Liz Truss’s demise connects directly to her embrace of just the kind of economic policy future speaker McCarty is planning to implement – austerity, slashes to the social safety net and tax cuts for the most well off. Truss embraced and then u-turned on policies that she admitted would cause vast disruption. Now her approval stands at 9% and conservatives say they long to reinstate the disgraced former prime minister Boris Johnson. Whew.
This is a level of chaos and dysfunction that Americans should brace against. It is all possible here and then some.
British journalist Tanya Gold wrote about this British mess recently. My version of her conclusion changes just a couple of names. It amounts to a forecast for the future of our conceit.
“In time, America may free itself of Mr. Trump’s spell and Mr. McCarthy’s unreason — and choose leaders who deal in facts, not fantasies, and think of the country, not themselves. We may say at last: Enough of post-truth and extremism and drinking the dregs of empire. Yet that horizon is still a way off.
“Right now, we know, Mr. Trump (and McCarthy) will fall.
“For the Republicans, it won’t bring renewal. And for the country, it won’t bring catharsis.”
Some additional reading if you are inclined …
WILL PUTIN’S WAR IN UKRAINE CONTINUE WITHOUT HIM?
Dictators don’t often die in bed. We can hope.
We can also hope the loathsome ex-KGB agent’s days are numbered, but it may not matter to the war in Ukraine is Putin stays or goes.
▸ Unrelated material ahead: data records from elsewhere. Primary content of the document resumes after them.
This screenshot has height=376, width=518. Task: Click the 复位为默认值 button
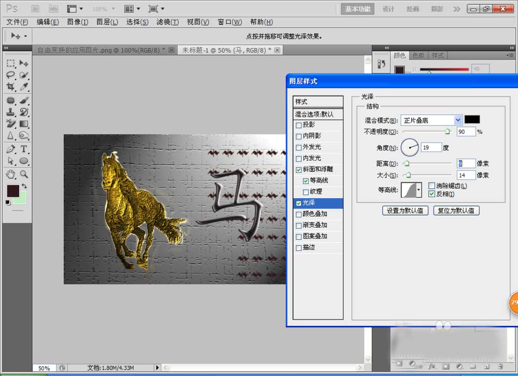(x=456, y=211)
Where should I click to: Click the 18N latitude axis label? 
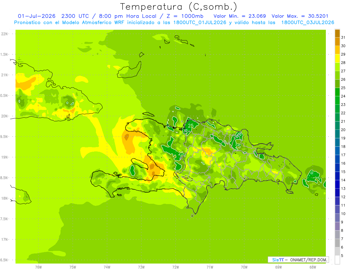pos(4,198)
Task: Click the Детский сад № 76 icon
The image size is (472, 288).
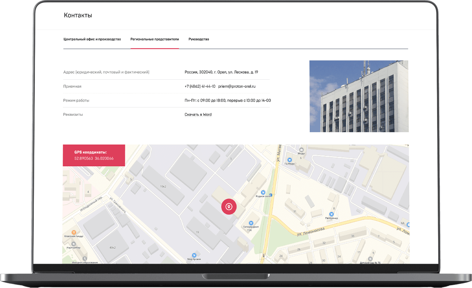Action: click(370, 258)
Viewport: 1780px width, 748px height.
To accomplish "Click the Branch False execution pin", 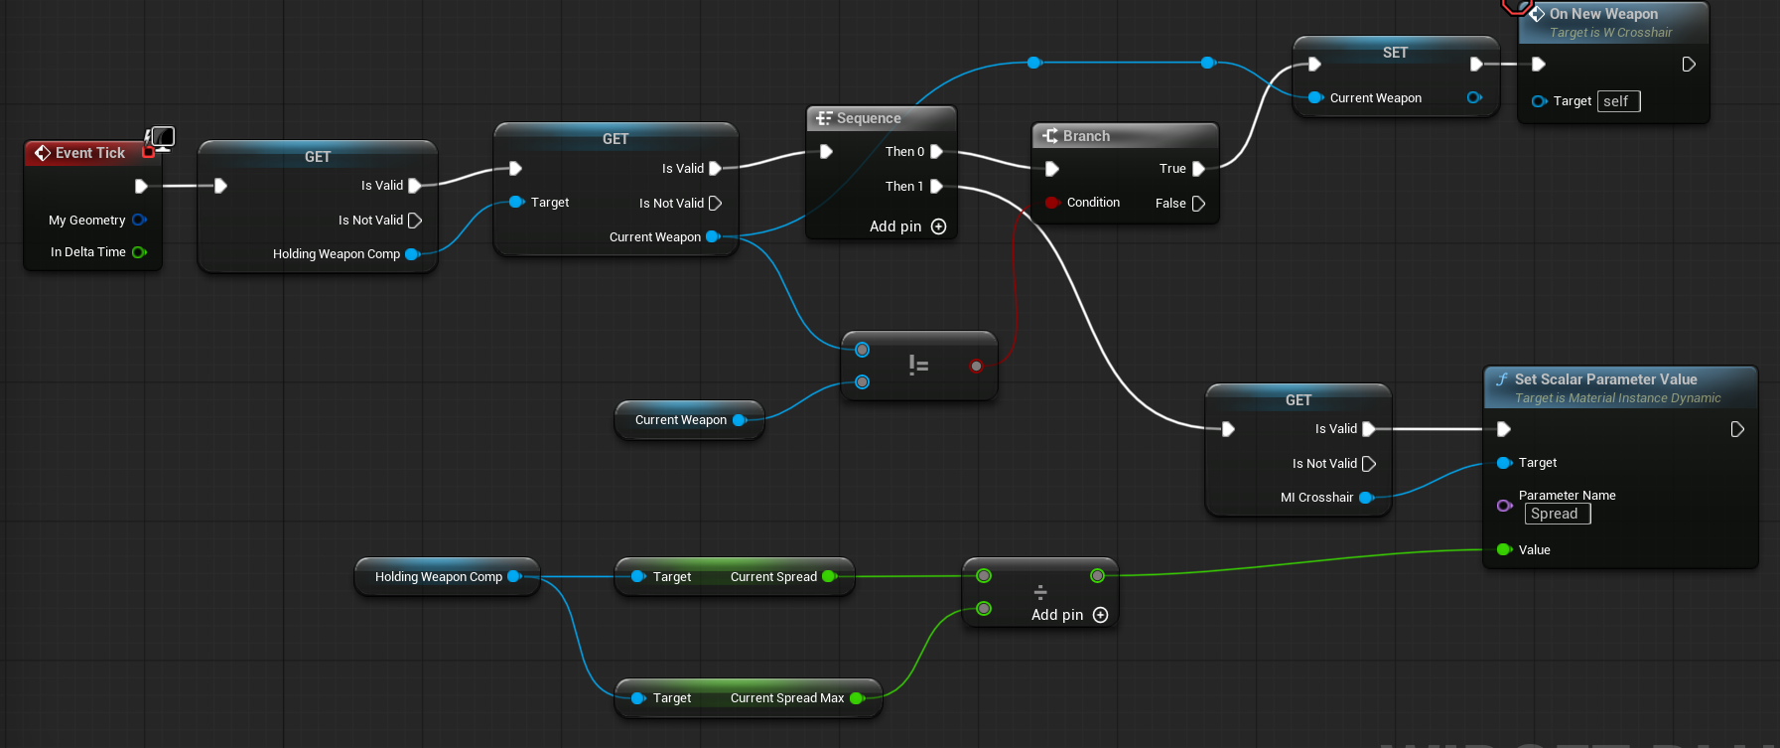I will coord(1198,204).
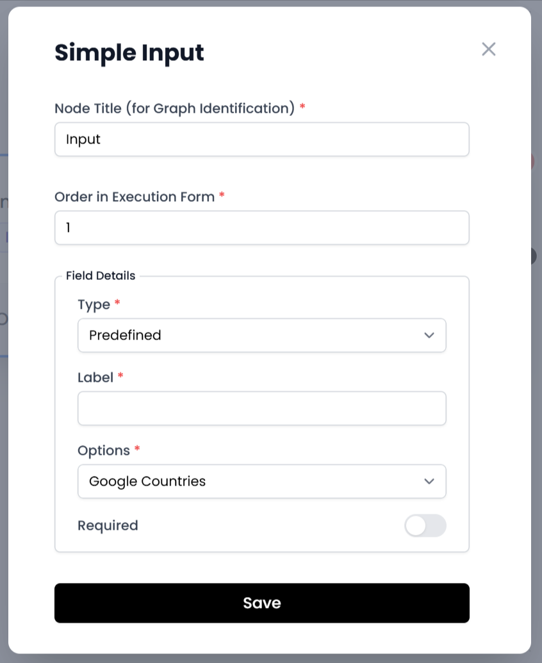The width and height of the screenshot is (542, 663).
Task: Click the Simple Input heading text
Action: (x=129, y=53)
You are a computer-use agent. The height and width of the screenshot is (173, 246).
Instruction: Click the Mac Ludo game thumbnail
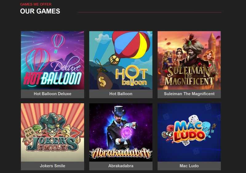[189, 132]
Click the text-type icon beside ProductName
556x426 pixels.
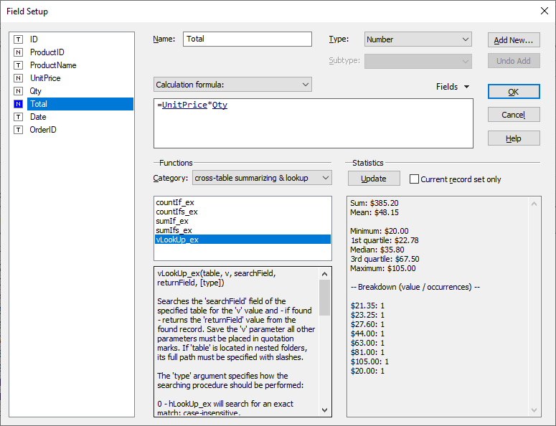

“Any new leader who seeks to extricate Russia from Putin’s war likely will face tough domestic hurdles. Russia’s current domestic political environment, as characterized by an intense blame game pitting political versus military leadership, would be especially dangerous for Putin’s successor and disincentive any move to abandon Russia’s war aims in Ukraine and seek peace, at least in the short term. This holds even for a successor who opposed or did not openly support Putin’s war prior to taking office. Thus, Putin’s war may very well continue without Putin.”
Shawn T. Cochran writes at the website “War on the Rocks” about Ukraine, Putin and what happens if he goes.
A Brief History of One of the Most Powerful Families in New York City: The Morgenthaus
“The Morgenthaus were called the Jewish Kennedys, and remained, as the former mayor Ed Koch remarked, ‘the closest we’ve got to royalty in New York City.'”
Arsenic and Old Lace: Madness in the Family
Film critic David Cairns on the Frank Capra classic with lots of Cary Grant for his fans, and who isn’t a fan of Cary Grant.
“Grant had been a freelancer since 1936 and would always remain one, enjoying his pick of projects from all the majors; Capra had recently ended his twelve-year alliance with Columbia—a studio he’d made respectable—and had tried his hand at independence with Meet John Doe (1941), but with war looming, he ducked back into the security of a studio project. He was drawn to the novelty of a movie without a message: during the thirties, he had become closely identified with a kind of populist social commentary. This time, he just wanted to have fun.”
This is a great piece if you like stories about the stories behind a movie.
WHAT THE DODGERS AND GIANTS’ 1958 MOVE WEST MEANT FOR AMERICA
I’m pretty certain that if the Dodgers were still in Brooklyn I would be a fan. In LA, not so much. This is a good story about how the the “move West” changed baseball, among other things.
“During the first decades of the twentieth century, what passed for national culture was very much a product of the East, particularly New York City. By 1980 or so, that notion no longer held.
“The move by the Dodgers and Giants helped kill it. The baseball shift West sent the message that you didn’t have to make it in New York to make it anywhere. Anybody could leave and thrive.”
Lincoln Mitchell literally wrote the book on baseball moving West. Here’s his essay on the subject.
Thanks for reading. Be well. All the best.